:: Texte fourni ::
------------
LA DIVERSITÉ OU LE SOCLE DE LA VILLE INTELLIGENTE

Les récents événements, comme le décès de Georges Floyd ou la fusillade à l’encontre de Jacob Blake aux États-Unis, ont fait ressurgir la problématique du racisme sur le devant de la scène médiatique. Si la situation au Luxembourg est tout autre qu’outre-Atlantique, des organisations et des associations luttent malgré tout contre toutes sortes de discriminations. Nancy Thomas et Gabriela Guerrero, respectivement directrice et Project manager en charge de la Charte de la Diversité Lëtzebuerg chez IMS Luxembourg (Inspiring More Sustainability), reviennent sur ces questions mais également sur les avantages de la diversité au sein de la société et des entreprises.

Quels sont les domaines d’actions d’IMS Luxembourg?

NT: IMS Luxembourg est une organisation indépendante et sans but lucratif. Depuis plus de dix ans, nous formons un réseau d’entreprises qui sont engagées en matière de responsabilité sociale des entreprises (RSE). Nous travaillons également sur plusieurs thématiques liées à l’environnement, le développement durable ou encore l’inclusion et la diversité dans les entreprises.
------------
:: Données enregistrées ::
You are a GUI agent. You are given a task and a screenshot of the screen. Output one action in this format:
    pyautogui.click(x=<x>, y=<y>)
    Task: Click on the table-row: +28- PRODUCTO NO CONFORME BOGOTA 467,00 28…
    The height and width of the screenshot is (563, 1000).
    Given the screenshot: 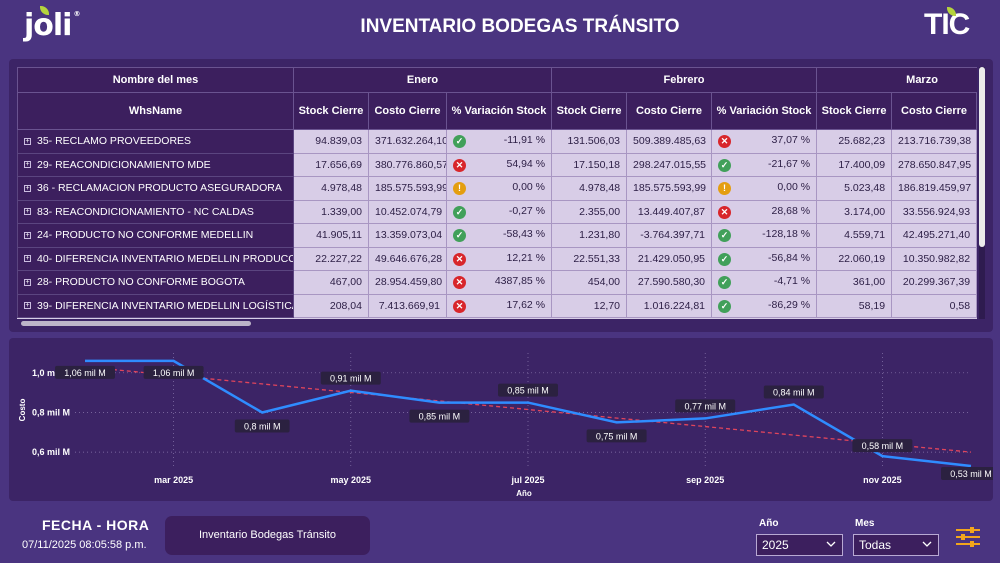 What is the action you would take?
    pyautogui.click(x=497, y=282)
------------
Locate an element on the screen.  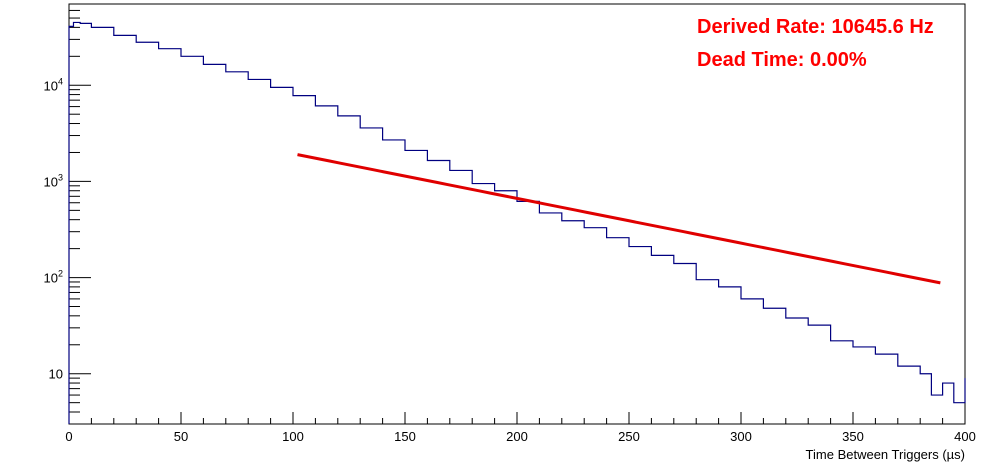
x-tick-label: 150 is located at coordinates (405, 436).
------------
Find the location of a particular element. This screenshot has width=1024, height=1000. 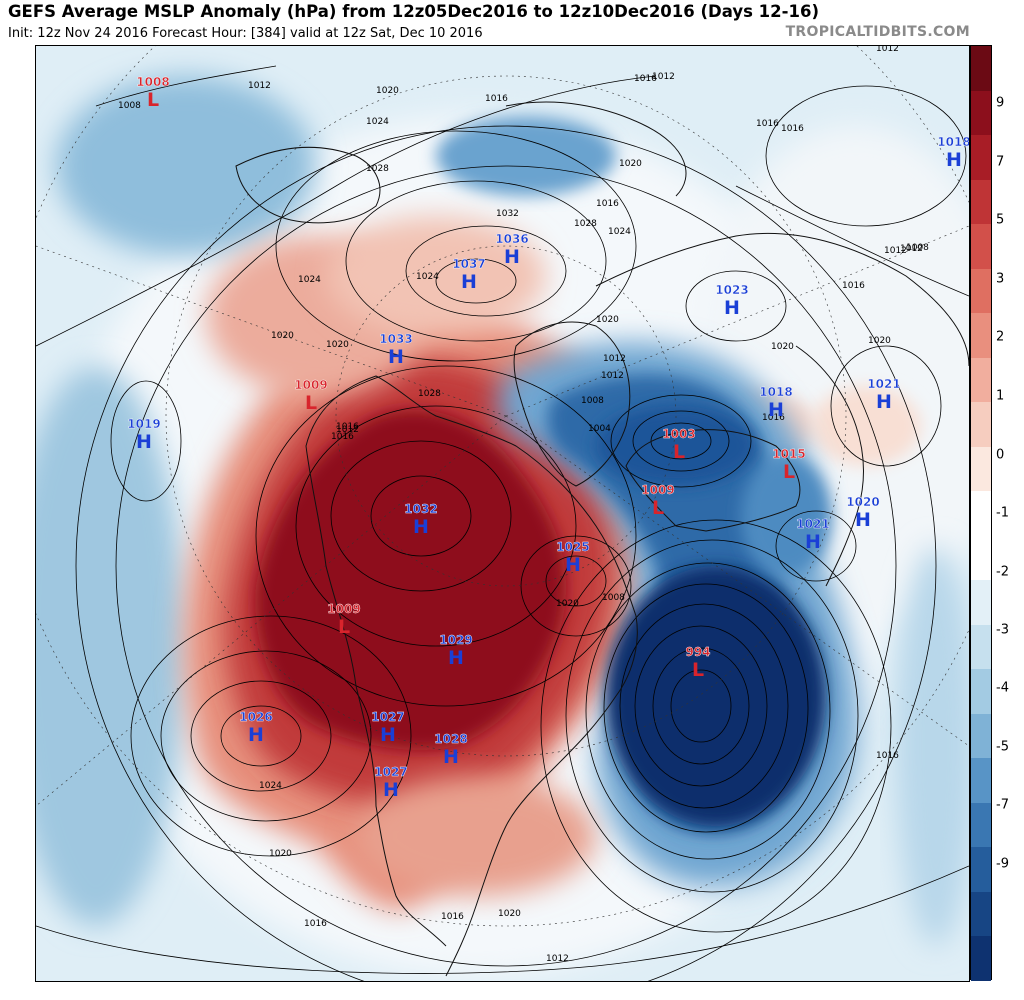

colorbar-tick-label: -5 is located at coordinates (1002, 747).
------------
:: Questions ::
A. Selon le texte fourni, depuis combien de temps IMS Luxembourg forme-t-il un réseau d'entreprises engagées en matière de RSE ?
B. Transformez en liste à puces le paragraphe du texte fourni qui commence par « IMS Luxembourg est une organisation indépendante », en conservant ses faits principaux.

:: Réponses fournies ::
A. Depuis plus de dix ans.

B.
- IMS Luxembourg est une organisation indépendante et sans but lucratif.
- Depuis plus de dix ans, elle forme un réseau d'entreprises engagées en matière de responsabilité sociale des entreprises (RSE).
- Elle travaille aussi sur l'environnement, le développement durable, l'inclusion et la diversité dans les entreprises.